Toby_W on 29 Jan 2012
So we're out in the Ecrins again, amazing conditions and set to get colder so absolutely everything should be in by the end of the week. We're staying with alpbase again which is great as Jerry Gore who runs it is a great bloke, already had a quick beer and might catch up for a climb later in the week. Today we did Dessous Chic, a single pitch II/5 which was only just coming in and very steep drainpipe ice followed by the first pitch of Hiroshima a classic III/5, the second pitch sadly was only just touched down and too thin for our thuggish and clumsy first day efforts.

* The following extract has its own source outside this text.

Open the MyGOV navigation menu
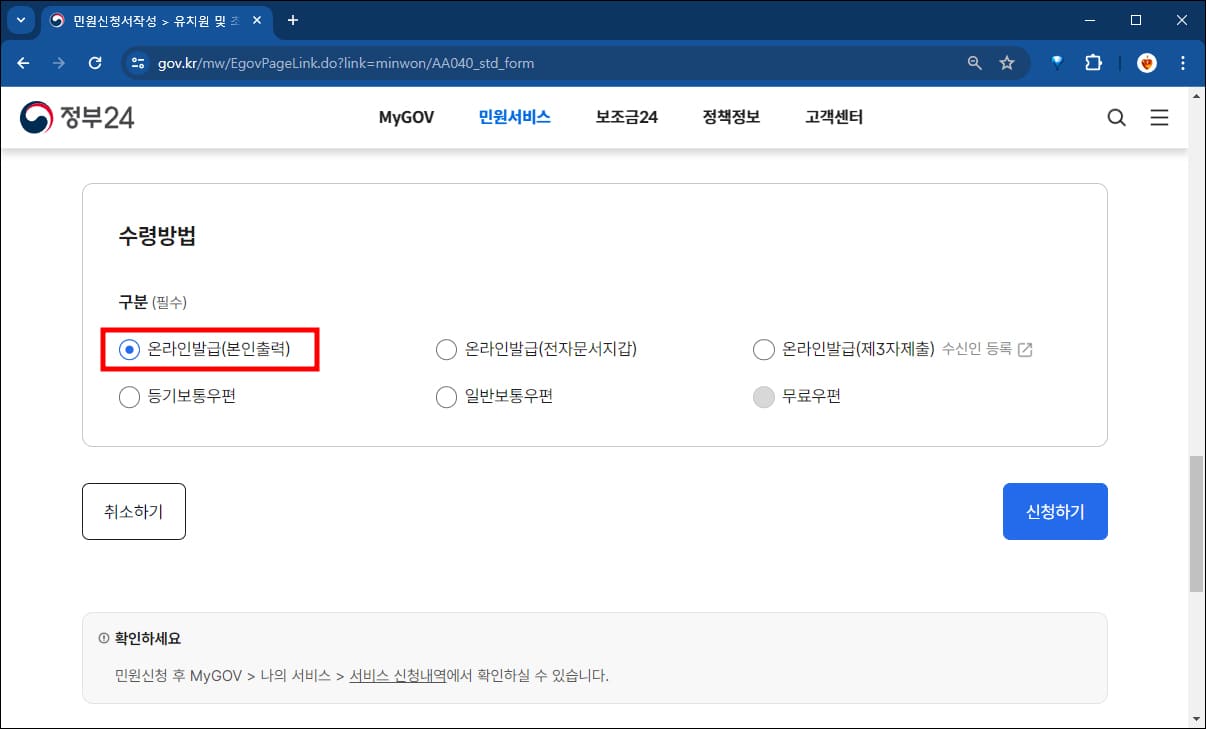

Tomorrow we're continuing to warm up with Nains des ravines which I think is a IV/4. I'll try and upload some pictures but www.ice-fall.com has some with conditions report.
My viking (Norwegian) climbing partner Anders is climbing well... why aren't we in Norway you may ask? I'll tell you, even though I like that strange brown cheese they eat in Norway, French cheese is quite good and this evening I've had several Leffe Ruby beers (never heard of ruby before but very very nice) and a bottle of Cote de rhone wine and all for the price of a single 0.4l beer in Norway. Saying that next year we may do a road trip down the west coast ice climging.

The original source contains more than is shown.